◆ Dataset entries:
══════════════════════════════

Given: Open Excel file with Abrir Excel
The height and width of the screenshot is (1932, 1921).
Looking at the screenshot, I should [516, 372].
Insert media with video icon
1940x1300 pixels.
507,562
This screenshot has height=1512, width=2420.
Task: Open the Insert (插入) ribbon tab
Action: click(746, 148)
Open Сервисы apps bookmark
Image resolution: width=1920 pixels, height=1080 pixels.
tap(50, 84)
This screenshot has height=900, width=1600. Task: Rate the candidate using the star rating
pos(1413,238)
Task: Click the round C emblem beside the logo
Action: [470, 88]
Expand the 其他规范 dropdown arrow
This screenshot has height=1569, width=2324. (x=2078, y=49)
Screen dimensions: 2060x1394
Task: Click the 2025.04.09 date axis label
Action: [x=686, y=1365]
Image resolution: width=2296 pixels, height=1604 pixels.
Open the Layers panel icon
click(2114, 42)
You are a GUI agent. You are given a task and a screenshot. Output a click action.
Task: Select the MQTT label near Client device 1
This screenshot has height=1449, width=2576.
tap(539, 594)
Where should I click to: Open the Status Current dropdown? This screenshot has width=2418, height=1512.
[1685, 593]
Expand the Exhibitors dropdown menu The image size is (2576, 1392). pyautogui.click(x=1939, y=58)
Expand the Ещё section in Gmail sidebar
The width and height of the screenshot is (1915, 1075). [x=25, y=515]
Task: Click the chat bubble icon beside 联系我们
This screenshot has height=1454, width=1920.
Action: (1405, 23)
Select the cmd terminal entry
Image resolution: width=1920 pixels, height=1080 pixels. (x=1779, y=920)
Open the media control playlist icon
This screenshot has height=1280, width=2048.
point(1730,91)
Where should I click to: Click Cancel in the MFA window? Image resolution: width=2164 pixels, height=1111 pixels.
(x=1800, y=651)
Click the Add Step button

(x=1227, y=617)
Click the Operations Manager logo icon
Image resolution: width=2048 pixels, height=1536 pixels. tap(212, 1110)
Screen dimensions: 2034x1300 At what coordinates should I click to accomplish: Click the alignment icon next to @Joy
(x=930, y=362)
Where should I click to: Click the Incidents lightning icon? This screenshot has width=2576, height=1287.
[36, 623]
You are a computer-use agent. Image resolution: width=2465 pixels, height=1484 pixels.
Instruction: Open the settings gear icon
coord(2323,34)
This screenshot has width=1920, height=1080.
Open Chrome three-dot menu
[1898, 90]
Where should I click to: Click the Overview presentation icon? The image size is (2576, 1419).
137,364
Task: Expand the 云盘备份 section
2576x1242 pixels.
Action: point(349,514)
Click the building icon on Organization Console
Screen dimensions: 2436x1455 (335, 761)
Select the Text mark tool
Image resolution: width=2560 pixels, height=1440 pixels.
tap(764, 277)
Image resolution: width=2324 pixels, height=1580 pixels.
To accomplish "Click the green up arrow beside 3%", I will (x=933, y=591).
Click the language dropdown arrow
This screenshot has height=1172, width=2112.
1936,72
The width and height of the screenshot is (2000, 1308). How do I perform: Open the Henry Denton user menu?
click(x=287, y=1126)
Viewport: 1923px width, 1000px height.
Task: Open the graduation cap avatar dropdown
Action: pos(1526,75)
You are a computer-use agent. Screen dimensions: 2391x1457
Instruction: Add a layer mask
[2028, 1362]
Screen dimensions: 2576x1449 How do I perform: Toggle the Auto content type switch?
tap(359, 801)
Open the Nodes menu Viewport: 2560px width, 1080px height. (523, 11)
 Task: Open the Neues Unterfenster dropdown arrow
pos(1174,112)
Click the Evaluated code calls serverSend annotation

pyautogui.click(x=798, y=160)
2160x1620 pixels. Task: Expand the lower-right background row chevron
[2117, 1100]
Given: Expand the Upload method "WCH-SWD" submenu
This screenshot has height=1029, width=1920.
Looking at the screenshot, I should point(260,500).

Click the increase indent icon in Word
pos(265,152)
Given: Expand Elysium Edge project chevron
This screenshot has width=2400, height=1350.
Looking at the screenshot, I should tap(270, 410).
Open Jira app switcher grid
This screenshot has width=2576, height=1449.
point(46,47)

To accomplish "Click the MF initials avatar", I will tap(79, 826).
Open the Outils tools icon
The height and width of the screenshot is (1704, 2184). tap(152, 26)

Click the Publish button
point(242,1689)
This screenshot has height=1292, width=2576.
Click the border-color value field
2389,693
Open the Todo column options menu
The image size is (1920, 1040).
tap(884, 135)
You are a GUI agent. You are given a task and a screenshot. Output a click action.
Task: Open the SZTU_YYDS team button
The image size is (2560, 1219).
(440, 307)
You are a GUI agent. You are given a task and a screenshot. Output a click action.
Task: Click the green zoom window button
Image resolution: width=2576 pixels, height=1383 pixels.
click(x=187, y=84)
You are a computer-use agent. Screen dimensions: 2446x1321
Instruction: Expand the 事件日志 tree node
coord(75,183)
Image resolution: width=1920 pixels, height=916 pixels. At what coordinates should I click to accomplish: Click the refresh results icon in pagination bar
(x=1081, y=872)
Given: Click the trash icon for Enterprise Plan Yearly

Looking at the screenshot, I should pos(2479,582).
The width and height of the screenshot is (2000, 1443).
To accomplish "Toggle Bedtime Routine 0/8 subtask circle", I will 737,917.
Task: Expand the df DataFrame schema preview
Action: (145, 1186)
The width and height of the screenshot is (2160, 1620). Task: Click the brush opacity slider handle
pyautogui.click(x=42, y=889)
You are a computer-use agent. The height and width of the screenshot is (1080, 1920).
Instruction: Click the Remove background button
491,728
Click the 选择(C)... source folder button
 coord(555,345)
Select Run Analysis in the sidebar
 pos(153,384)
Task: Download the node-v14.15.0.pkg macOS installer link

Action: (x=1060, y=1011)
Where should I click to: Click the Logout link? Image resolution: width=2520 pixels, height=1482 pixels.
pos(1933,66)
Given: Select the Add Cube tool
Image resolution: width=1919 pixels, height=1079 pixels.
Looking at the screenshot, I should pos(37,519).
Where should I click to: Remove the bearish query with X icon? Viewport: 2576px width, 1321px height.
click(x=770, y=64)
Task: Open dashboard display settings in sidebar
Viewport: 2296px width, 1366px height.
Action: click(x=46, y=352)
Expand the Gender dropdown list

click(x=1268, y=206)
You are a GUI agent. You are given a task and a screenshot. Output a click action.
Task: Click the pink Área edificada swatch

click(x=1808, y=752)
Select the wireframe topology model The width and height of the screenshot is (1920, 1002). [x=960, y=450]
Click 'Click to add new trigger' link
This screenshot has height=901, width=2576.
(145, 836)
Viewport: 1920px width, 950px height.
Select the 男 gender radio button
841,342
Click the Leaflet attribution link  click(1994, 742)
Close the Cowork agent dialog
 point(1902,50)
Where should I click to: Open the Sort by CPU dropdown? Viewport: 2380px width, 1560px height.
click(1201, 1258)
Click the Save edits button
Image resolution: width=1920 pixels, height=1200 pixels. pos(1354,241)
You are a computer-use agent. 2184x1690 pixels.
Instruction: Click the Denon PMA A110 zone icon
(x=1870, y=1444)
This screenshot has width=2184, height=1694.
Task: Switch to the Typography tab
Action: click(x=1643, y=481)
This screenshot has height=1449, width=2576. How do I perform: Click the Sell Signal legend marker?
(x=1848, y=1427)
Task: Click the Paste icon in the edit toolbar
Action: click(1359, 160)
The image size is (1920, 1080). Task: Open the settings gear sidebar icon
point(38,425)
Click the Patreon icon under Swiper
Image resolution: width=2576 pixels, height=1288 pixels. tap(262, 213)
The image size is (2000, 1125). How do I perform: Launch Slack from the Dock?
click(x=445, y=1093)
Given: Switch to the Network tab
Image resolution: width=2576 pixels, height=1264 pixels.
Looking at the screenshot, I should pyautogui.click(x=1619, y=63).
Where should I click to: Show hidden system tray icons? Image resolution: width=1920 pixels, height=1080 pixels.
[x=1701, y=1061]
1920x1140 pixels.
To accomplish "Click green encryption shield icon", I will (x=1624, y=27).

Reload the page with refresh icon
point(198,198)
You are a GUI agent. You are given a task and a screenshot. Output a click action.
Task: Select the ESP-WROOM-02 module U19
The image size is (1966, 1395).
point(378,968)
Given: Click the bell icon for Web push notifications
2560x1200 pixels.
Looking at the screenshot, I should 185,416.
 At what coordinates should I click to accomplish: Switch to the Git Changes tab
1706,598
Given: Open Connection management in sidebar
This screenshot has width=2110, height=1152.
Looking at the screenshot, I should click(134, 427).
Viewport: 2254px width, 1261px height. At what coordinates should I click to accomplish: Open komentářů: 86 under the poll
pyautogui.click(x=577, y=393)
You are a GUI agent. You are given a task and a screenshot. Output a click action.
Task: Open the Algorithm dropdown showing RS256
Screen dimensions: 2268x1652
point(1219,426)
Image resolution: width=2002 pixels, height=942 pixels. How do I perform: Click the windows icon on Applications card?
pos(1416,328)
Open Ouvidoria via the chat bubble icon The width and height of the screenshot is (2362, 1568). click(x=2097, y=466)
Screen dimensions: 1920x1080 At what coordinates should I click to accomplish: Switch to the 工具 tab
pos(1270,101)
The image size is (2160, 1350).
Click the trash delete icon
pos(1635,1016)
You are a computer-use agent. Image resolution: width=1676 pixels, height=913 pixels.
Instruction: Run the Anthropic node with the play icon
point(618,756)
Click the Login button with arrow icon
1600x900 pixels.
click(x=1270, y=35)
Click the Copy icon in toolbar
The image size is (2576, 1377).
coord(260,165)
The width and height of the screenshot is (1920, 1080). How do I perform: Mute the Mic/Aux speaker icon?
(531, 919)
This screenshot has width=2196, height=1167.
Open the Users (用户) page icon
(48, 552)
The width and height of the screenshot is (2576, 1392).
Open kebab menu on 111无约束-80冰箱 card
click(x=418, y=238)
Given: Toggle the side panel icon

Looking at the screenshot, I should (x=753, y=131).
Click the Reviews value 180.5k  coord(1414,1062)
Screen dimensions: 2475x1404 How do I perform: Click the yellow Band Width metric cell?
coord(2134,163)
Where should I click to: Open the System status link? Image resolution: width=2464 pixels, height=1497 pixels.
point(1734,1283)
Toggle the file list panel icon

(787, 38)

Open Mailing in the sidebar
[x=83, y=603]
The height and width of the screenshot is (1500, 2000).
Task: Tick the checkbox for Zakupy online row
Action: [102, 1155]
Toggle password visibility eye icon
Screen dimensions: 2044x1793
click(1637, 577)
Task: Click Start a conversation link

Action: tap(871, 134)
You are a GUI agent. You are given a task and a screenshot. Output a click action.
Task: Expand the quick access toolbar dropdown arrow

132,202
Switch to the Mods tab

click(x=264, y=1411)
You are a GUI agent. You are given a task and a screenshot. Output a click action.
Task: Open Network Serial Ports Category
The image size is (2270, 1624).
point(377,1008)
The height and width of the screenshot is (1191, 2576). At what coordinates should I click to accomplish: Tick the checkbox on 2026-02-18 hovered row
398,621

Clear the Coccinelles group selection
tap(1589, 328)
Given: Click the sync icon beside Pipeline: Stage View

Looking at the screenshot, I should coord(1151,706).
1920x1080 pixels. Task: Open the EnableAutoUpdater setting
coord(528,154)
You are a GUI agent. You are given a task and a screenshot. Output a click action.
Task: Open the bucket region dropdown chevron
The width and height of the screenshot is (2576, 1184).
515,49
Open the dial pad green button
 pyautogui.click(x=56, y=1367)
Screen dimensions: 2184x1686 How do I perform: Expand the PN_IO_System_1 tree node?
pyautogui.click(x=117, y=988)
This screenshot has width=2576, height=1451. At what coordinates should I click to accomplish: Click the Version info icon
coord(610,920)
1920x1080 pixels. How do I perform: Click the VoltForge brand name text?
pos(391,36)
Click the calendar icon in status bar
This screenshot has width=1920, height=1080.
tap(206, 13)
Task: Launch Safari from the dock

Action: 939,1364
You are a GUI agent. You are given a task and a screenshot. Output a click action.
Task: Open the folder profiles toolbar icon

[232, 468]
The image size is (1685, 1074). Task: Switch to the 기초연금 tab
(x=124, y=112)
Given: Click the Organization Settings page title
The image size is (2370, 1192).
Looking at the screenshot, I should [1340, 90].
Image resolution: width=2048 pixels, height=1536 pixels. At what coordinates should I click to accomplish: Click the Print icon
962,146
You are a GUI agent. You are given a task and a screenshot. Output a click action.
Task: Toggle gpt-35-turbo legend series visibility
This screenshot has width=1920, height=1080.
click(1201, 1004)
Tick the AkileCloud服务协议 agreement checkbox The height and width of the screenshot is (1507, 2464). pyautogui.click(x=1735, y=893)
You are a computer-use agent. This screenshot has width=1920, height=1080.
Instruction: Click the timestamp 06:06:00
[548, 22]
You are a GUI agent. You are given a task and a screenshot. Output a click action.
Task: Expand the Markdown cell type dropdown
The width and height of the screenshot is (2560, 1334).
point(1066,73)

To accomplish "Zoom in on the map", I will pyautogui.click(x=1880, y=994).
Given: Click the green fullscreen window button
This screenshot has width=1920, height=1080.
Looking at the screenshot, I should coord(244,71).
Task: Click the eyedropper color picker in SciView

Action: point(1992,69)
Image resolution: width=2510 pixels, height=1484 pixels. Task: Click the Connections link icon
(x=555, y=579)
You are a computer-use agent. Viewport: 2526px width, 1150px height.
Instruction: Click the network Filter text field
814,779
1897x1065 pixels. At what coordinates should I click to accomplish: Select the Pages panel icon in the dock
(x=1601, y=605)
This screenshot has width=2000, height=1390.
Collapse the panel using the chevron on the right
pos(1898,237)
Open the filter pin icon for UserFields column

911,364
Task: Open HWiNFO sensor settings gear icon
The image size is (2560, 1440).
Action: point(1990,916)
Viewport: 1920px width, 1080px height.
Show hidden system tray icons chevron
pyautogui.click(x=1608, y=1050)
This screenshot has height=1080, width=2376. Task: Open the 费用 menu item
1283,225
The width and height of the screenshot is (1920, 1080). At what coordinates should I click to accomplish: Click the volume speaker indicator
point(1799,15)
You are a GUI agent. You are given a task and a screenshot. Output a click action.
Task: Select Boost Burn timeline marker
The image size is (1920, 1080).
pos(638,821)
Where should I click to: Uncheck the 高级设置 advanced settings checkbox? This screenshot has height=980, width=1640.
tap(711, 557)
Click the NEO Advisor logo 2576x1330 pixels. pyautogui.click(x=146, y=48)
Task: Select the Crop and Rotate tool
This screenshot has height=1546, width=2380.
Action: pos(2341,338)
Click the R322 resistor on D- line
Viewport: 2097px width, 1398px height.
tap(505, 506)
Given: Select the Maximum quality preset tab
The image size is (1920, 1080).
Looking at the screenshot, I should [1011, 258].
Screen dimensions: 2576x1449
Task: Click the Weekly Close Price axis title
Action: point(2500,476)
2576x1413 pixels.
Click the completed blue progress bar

══════════════════════════════

◆ Instructions to follow: A complete answer lists each line of the data that holds the word "visibility".

◆ Output below:
Toggle password visibility eye icon
Task: Toggle gpt-35-turbo legend series visibility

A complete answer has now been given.